Here we build a synthetic image: a point source restored with a 10″ beam, plus
noise.
import numpy as np
rng = np.random.default_rng(42)
n = 256
dx_deg = 2.5 / 3600.0 # 2.5 arcsec pixels
old_beam = Beam.from_arcsec(10.0, 10.0, 0.0)
new_beam = Beam.from_arcsec(30.0, 30.0, 0.0)
# Restored point source: a Gaussian with the old beam's FWHM.
y, x = np.mgrid[:n, :n] - n / 2
sigma_pix = (old_beam.major_arcsec / 2.5) / (2 * np.sqrt(2 * np.log(2)))
image = np.exp(-(x**2 + y**2) / (2 * sigma_pix**2)).astype(np.float32)
image += rng.normal(0, 0.01, (n, n)).astype(np.float32)
from convolve_rs import smooth
smoothed = smooth(image, old_beam, new_beam, dx_deg, dx_deg, bunit="Jy/beam")
For a Jy/beam image, the peak of an unresolved source stays (close to) constant under convolution — the flux scaling compensates the smearing:
print(f"input peak: {image.max():.3f} Jy/beam")
print(f"smoothed peak: {smoothed.max():.3f} Jy/beam")
input peak: 1.004 Jy/beam
smoothed peak: 1.007 Jy/beam
import matplotlib.pyplot as plt
fig, axs = plt.subplots(1, 2, figsize=(10, 5), sharex=True, sharey=True)
for ax, (data, title) in zip(
axs,
[(image, f"input ({old_beam})"), (smoothed, f"smoothed ({new_beam})")],
):
ax.imshow(data, origin="lower", vmin=-0.05, vmax=0.5, cmap="cubehelix")

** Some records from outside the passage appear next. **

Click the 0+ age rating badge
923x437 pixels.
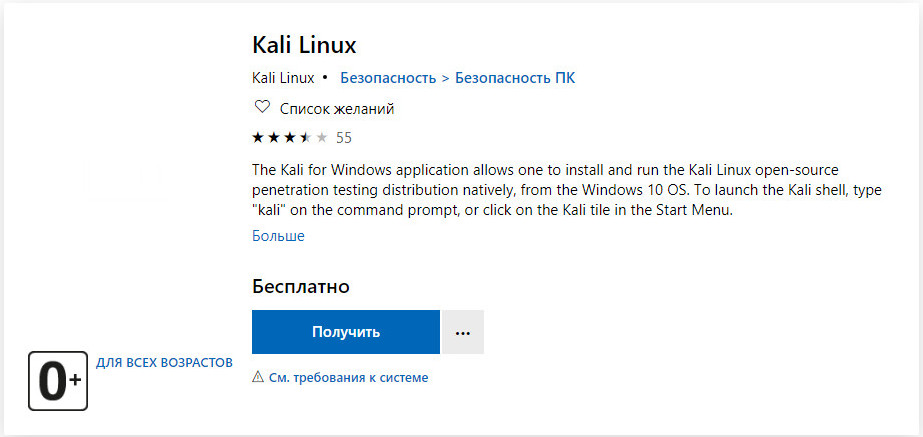click(58, 382)
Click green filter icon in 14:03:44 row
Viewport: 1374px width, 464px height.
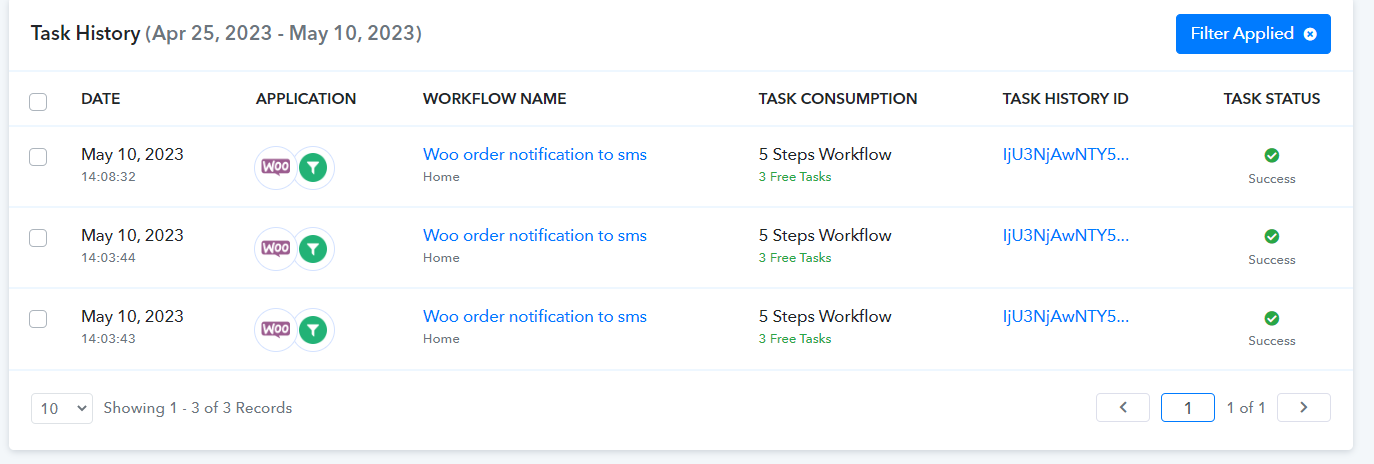point(314,248)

ax.set_title(title, fontsize=9)
plt.show()
NaN handling¶
NaN pixels propagate through the convolution rather than poisoning the whole image:
image_nan = image.copy()
image_nan[100:120, 100:120] = np.nan
smoothed_nan = smooth(image_nan, old_beam, new_beam, dx_deg, dx_deg, bunit="Jy/beam")
print(f"NaN pixels in: {np.isnan(image_nan).sum()}, out: {np.isnan(smoothed_nan).sum()}")
NaN pixels in: 400, out: 484
Working with FITS files¶
With astropy, reading the beam from a header and writing the smoothed image back looks like:
from astropy.io import fits
from convolve_rs import Beam, smooth
with fits.open("image.fits") as hdul:
header = hdul[0].header
data = hdul[0].data.squeeze().astype("float32")
current = Beam.from_fits_header(header)
target = Beam.from_arcsec(30.0, 30.0, 0.0)
smoothed = smooth(
data, current, target,
header["CDELT1"], header["CDELT2"],
bunit=header.get("BUNIT"),
)
header["BMAJ"], header["BMIN"], header["BPA"] = (
target.major_deg, target.minor_deg, target.pa_deg,
)
fits.writeto("smoothed.fits", smoothed, header, overwrite=True)
For batch processing of many images or large cubes, prefer the
convolvers CLI — it parallelises across images/channels and
handles beamlogs and CASA multi-beam tables.